Segment Start: PROVIDED TEXT
Contemporary Issues for Management

As has been elaborated, numerous different disorders exist for patients presenting with hypogonadotropic hypogonadism. Many of these are rare and best managed by specialists who treat the specific disorder, each disorder having very specific individual clinical concerns. It should be determined early whether treatment of the disorder will allow subsequent pubertal progression or whether a form of hypogonadotropism exists for which puberty will not progress without sex steroid replacement. Early hormone therapy is critical for the management of such patients. Similarly important is the individual counseling about expectations for pubertal development, associated problems, reproductive options, and chance of recurrence or reversal. No doubt, this may require a multidisciplinary team approach. An interesting finding of the Children’s Hospital study was that it provided evidence that there may be an association between hypogonadotropic hypogonadal causes of delayed puberty and attention deficit disorder with or without hyperactivity (85). Finally, as more and more gene mutations are identified in IHH patients, an understanding of minor phenotypic findings associated with them may make earlier diagnosis possible. When seen, for example, in an extremely obese adolescent, leptin or leptin receptor mutations should be considered.

Eugonadism

The MCG series presented a third group of females with pubertal abnormalities and evidence of ongoing estrogen production. These patients primarily present with delayed menarche.

Anatomic Abnormalities

Congenital absence of the uterus and vagina (CAUV), also known as müllerian aplasia or Meyer-Rokitansky-Kuster-Hauser-syndrome (MRKH), is the second most common cause of pubertal aberrancy in the MCG series (84). In particular, these patients present with delayed menarche. They have fusion failure of the two müllerian anlagen during embryogenesis. The normal fusion process is usually followed by canalization of the vagina. In its absence, small uterine remnants and their attached normal fallopian tubes remain; the vaginal plate and uterine remnant(s) are uncannalized. Rare patients will have a variable degree of uterine fusion and/or variable foci of functional endometrium (250). These patients progress through puberty at the normal time. They present with normal pubertal development and delayed menarche and on examination are found to have isolated absence of the vagina. They have normal ovarian function. Nearly 30% of these patients have concomitant renal abnormalities, including unilateral renal agenesis, horseshoe kidneys and urethral duplication. From 12 to 50% of these patients will have associated skeletal abnormalities, scoliosis being the most common and limb defects such as lobster claw hand deformity and phocomelia rarely present (83). Other abnormalities may also occur.
Segment End: PROVIDED TEXT
[REQUIRED ACTIONS]
**a)** List the renal abnormalities that the excerpt on pubertal disorders names as occurring in patients with congenital absence of the uterus and vagina.
**b)** Carry on the excerpt on pubertal disorders from its final sentence.
Segment Start: MATERIAL SHOWN
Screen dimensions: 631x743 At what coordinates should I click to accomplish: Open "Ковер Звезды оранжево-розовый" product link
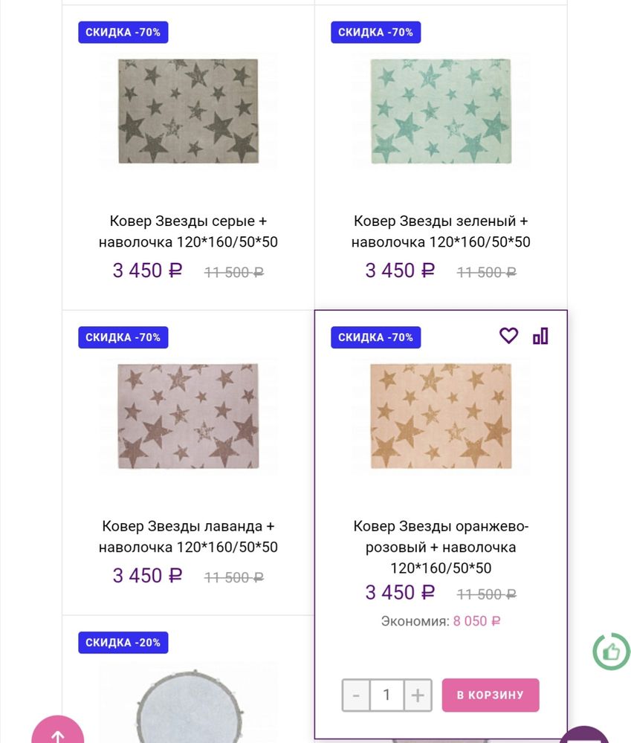point(441,547)
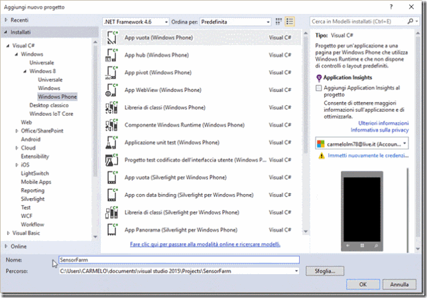Enable Aggiungi Application Insights al progetto checkbox

(318, 88)
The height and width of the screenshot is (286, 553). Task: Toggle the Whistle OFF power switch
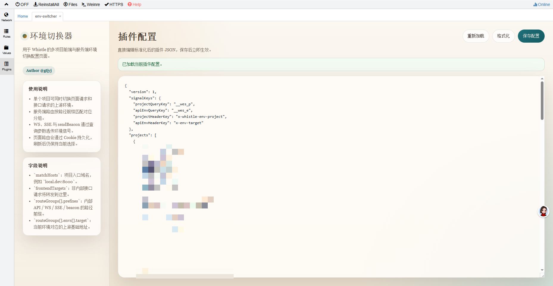coord(22,4)
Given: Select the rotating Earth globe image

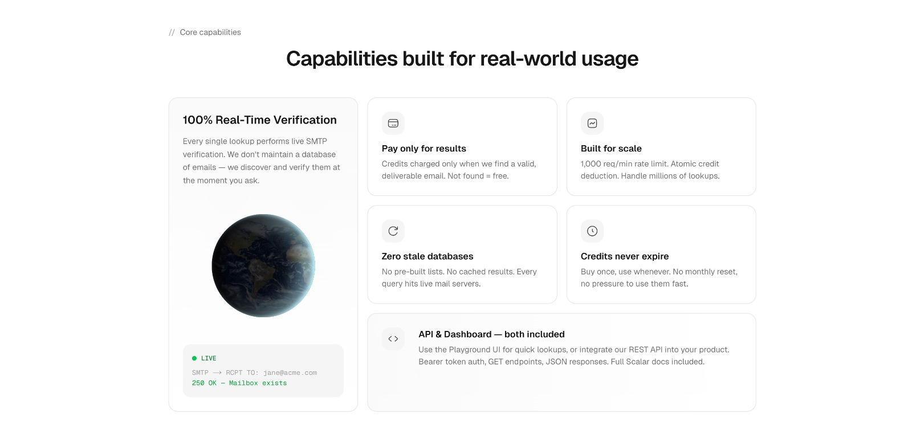Looking at the screenshot, I should tap(263, 265).
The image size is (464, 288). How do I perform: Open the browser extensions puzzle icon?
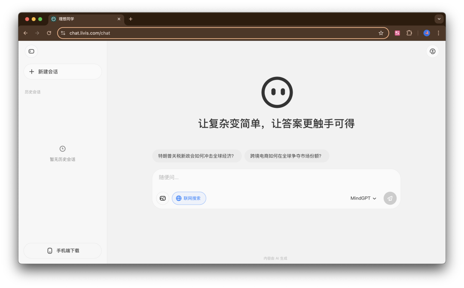(x=409, y=33)
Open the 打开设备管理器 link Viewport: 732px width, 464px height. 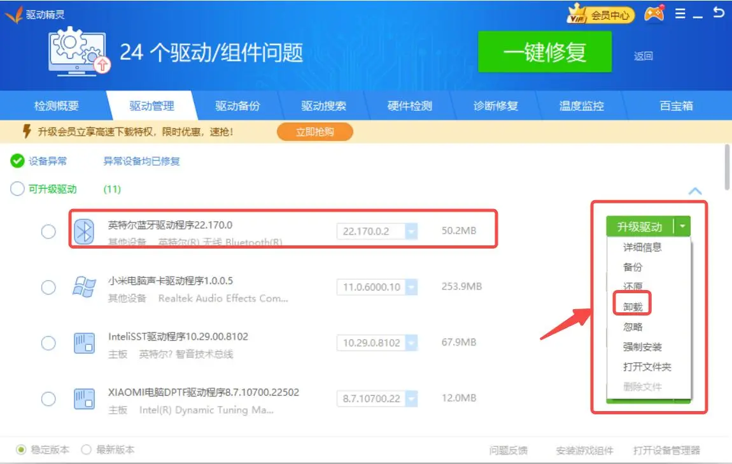[x=666, y=451]
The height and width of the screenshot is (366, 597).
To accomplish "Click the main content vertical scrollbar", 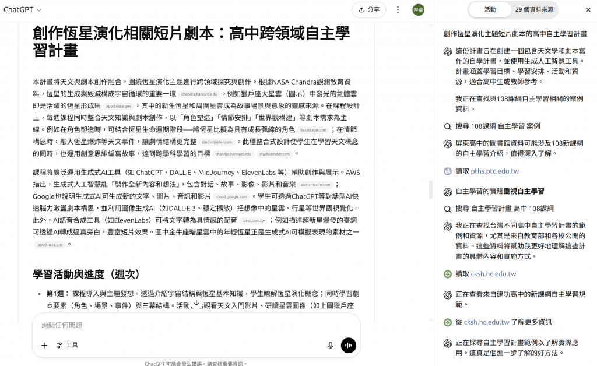I will click(431, 189).
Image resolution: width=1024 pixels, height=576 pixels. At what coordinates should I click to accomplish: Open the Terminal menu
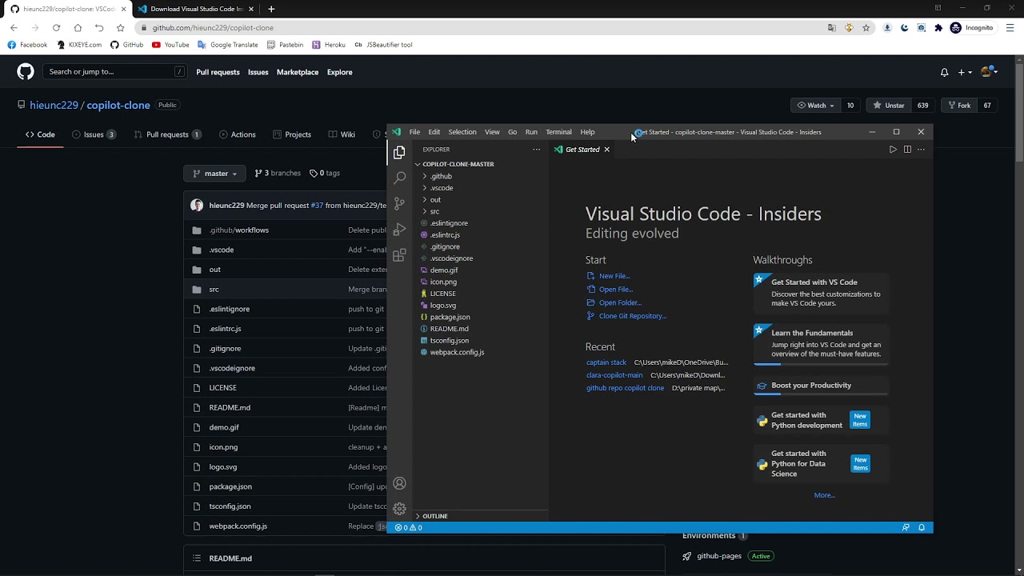558,132
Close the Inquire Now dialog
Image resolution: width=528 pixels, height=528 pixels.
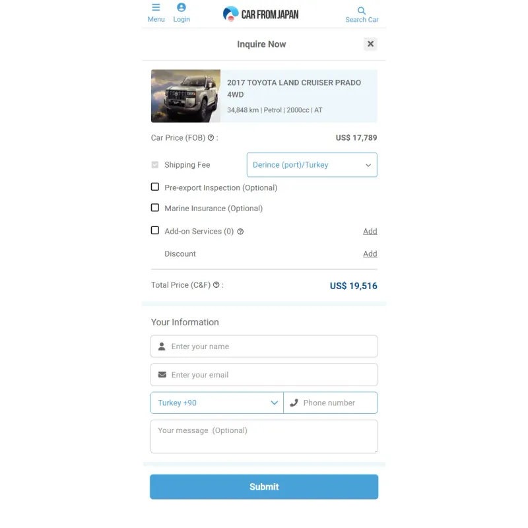point(370,44)
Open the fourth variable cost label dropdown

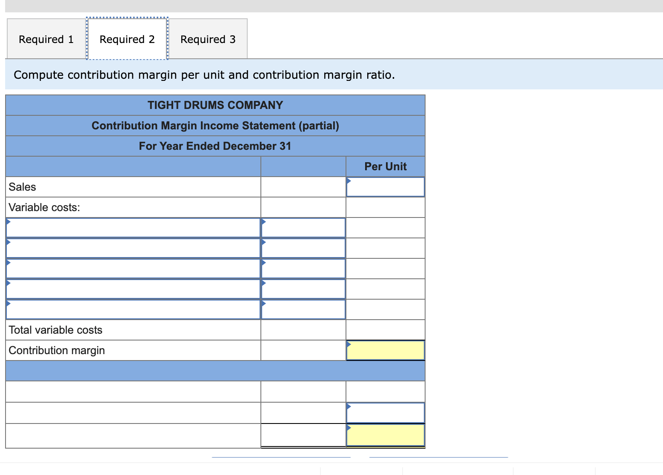click(x=133, y=289)
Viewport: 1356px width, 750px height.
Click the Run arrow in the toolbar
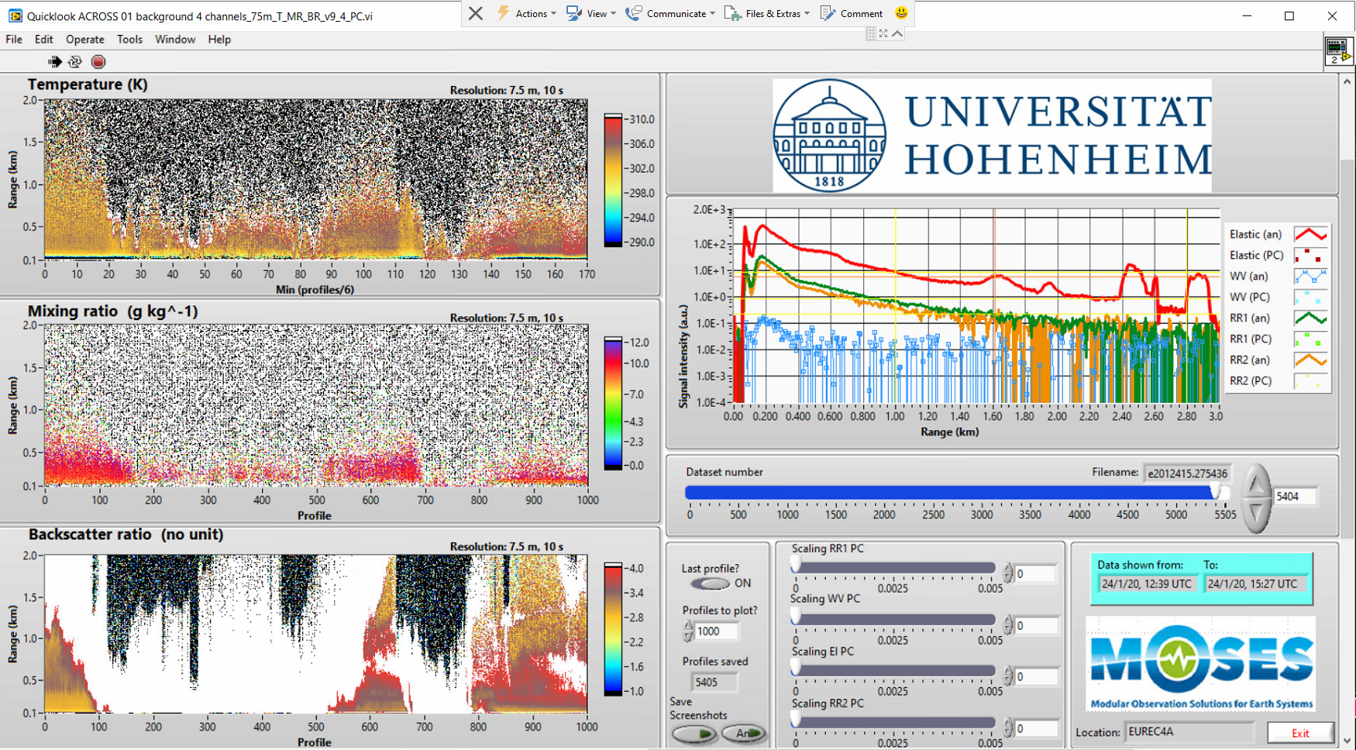pos(54,62)
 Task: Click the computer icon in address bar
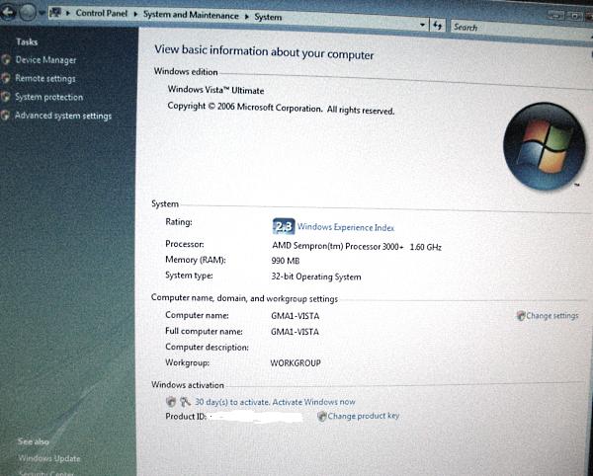coord(56,15)
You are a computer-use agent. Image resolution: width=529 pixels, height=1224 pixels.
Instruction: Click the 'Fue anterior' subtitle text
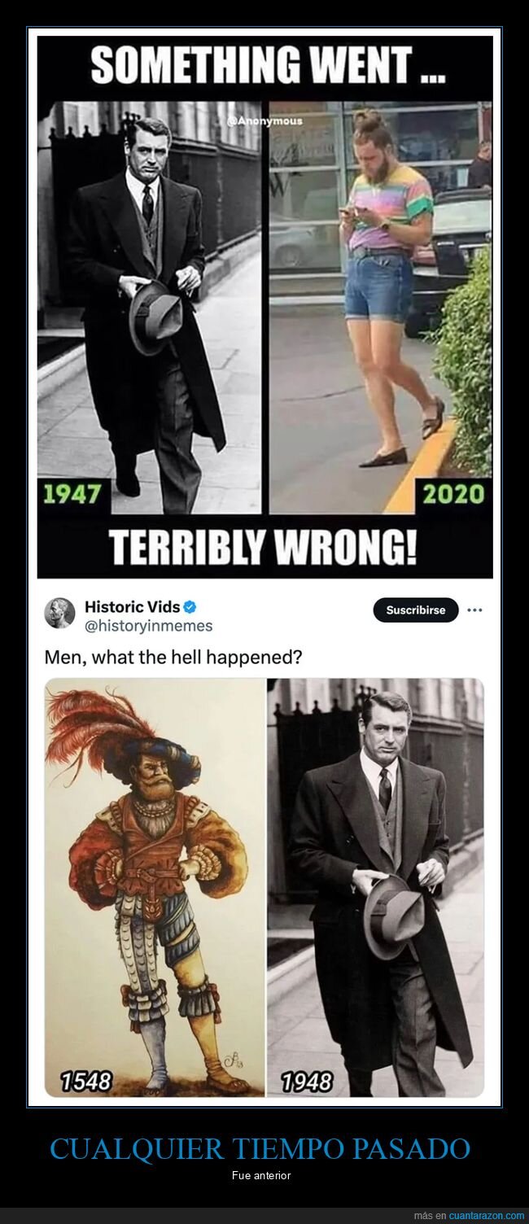coord(264,1174)
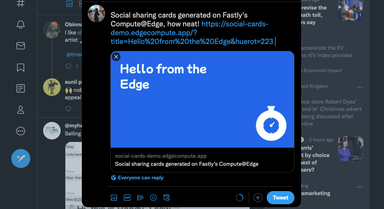
Task: Open the 'Hello from the Edge' card image
Action: point(202,100)
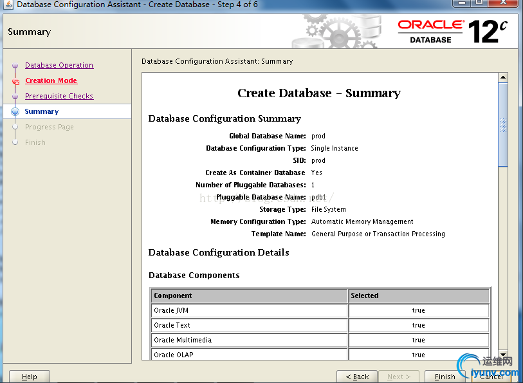
Task: Return to the Prerequisite Checks step
Action: tap(59, 97)
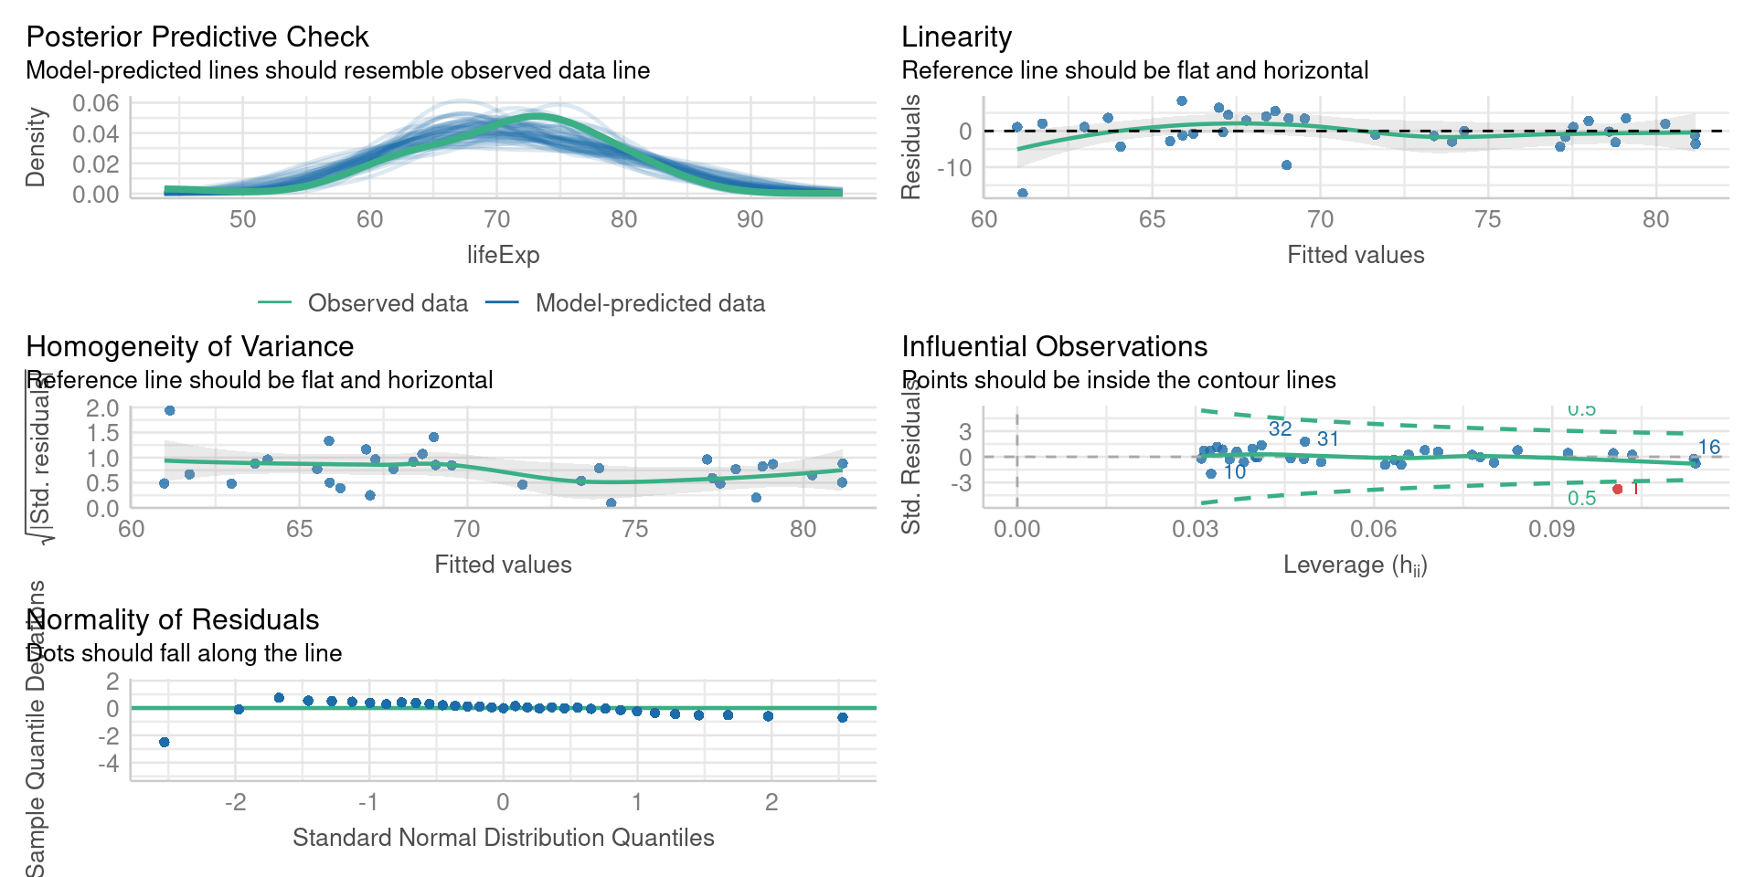Screen dimensions: 1755x877
Task: Click the "Homogeneity of Variance" title
Action: pyautogui.click(x=189, y=346)
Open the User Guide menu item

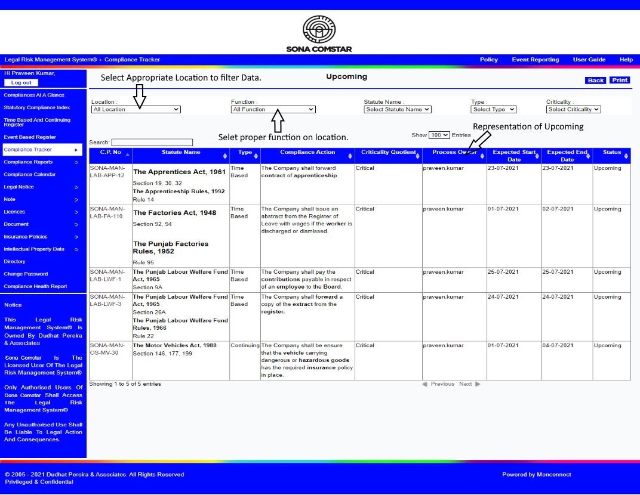tap(589, 60)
Segment End: MATERIAL SHOWN
[ANSWERS BELOW]
**a)** Unilateral renal agenesis, horseshoe kidneys, urethral duplication

**b)**
Another group of patients who may present with an anatomic cause of delayed menarche are those with an imperforate hymen or rarely a transverse vaginal septum (TVS). Given the average age of menarche, most girls with an imperforate hymen will present several years before the age of 15 years and thus may not be “labeled” as presenting with primary amenorrhea. While a complete TVS causes a presentation similar to imperforate hymen, the majority of patients with a TVS will have perforations in their septum and will not present with absence of menses.

Patients with an imperforate hymen or complete TVS initiate puberty at the normal time and present with cyclic pain, on average, within 1 to 2 years after menarche. Being obstructed, they develop an hematocolpos with or without an hematometra. On examination they are found to have an obstructing membrane, the thin imperforate hymen often bulging on valsalva maneuver or a thicker TVS. The latter is usually located at the junction of the upper one-third of the vagina but can be at lower levels as well and because of its thickness usually does not bulge on valsalva. Once these obstructing membranes are surgically excised normal menstrual function usually follows. In contrast to patients with outlet obstruction, those with vaginal agenesis will usually have normal hymeneal tissue and either an absent vagina or a small pouch created by attempts at coitus. For them, there is never a midline mass on rectal exam.

Molecular Findings

Because patients with CAUV were never previously able to have children, the inheritance pattern for most of them has been generally unknown and clues for potential candidate genes have remained elusive. The majority of these patients are sporadic occurrences within their family. Rare sibships with several non-twin sisters affected have been reported and twins both concordant and discordant for CAUV also exist (83). A report of the outcome of pregnancy for these patients who were able to have their own biological children through IVF utilizing a gestational host suggests that this condition is not commonly autosomal dominant; none of the female babies were found to be similarly affected (251).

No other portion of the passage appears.